An index is used to show how many times a number is multiplied by itself. The plural word for index is indices. If some number is raised to some power, then the power it is raised to is the index of that number. For instance, $$2^{4}=2\times 2\times 2\times 2$$. So, $$2$$ is the base and $$4$$ is the index.

### E2.4A: Use and interpret positive, negative and zero indices.

Positive indices: If the index of any number is a whole number, then it is termed as a positive index. For instance, $$2^4$$, $$a^5$$.

Negative indices: If the index of any number is negative, then it is termed as negative index. For instance, $$a^{-2}$$, $$b^{-5}$$. Here, $$a^{-m}$$ can be written as $$\frac{1}{a^{m}}$$.

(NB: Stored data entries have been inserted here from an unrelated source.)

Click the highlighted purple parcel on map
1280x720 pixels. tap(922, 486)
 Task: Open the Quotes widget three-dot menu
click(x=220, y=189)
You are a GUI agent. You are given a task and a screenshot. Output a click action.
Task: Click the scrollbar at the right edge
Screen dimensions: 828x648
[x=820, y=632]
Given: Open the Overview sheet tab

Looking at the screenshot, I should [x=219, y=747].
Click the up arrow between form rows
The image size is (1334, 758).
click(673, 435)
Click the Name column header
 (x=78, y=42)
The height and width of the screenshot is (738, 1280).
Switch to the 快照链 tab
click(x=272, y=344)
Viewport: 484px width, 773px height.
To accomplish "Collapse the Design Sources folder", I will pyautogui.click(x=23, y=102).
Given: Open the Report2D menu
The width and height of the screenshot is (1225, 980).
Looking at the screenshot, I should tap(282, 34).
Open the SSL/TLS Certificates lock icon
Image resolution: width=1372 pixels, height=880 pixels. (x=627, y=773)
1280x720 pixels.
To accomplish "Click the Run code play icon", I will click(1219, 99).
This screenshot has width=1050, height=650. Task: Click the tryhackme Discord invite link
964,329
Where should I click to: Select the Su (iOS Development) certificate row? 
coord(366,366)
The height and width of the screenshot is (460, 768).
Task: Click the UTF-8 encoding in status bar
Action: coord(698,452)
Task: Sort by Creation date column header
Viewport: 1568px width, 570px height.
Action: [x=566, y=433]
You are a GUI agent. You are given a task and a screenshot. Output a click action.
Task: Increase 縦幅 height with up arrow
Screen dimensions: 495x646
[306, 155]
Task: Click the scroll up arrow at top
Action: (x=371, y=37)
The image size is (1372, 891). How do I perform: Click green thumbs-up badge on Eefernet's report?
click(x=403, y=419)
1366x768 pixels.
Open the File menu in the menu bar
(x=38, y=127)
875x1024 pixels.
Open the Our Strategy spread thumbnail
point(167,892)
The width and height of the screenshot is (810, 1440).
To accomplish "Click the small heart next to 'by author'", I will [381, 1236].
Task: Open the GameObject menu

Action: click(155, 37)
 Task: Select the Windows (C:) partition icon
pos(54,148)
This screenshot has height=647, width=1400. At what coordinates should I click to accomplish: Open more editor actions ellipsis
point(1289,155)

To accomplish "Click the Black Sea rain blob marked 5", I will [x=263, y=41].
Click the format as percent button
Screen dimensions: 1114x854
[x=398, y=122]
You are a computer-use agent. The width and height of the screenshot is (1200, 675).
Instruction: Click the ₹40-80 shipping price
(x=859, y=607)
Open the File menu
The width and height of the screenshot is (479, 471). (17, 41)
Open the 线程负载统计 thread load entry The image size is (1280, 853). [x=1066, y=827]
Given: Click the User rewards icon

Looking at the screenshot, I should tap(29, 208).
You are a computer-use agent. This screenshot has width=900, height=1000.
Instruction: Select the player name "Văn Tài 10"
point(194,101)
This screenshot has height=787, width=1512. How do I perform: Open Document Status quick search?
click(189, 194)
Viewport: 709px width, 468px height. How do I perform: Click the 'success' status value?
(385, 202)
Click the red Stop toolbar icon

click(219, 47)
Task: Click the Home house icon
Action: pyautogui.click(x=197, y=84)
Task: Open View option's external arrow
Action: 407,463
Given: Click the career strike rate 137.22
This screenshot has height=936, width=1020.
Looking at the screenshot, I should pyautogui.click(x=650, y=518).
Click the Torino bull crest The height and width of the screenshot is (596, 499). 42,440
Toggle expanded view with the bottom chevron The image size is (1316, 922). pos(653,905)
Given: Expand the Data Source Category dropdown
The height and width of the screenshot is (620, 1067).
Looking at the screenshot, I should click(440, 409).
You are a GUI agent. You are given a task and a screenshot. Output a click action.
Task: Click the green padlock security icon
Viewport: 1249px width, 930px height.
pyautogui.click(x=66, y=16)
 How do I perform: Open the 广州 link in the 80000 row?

Zero indices: If the index of any number is zero, then it is termed a zero index. For instance, $$5^0$$, $$x^0$$. The value of zero indices is always equal to $$1$$.

For solving indices, there are some rules.

### Worked examples of algebraic indices

Example 1: Determine if $$5^4\times 5^3$$ has a positive, negative or zero index.

Step 1: Recall the formula $$a^{m}\times a^{n}=a^{m+n}$$

Therefore, $$5^4\times5^3=5^{4+3}=5^7$$

Step 2: Determine the index type

Since the power is positive, it is a positive index.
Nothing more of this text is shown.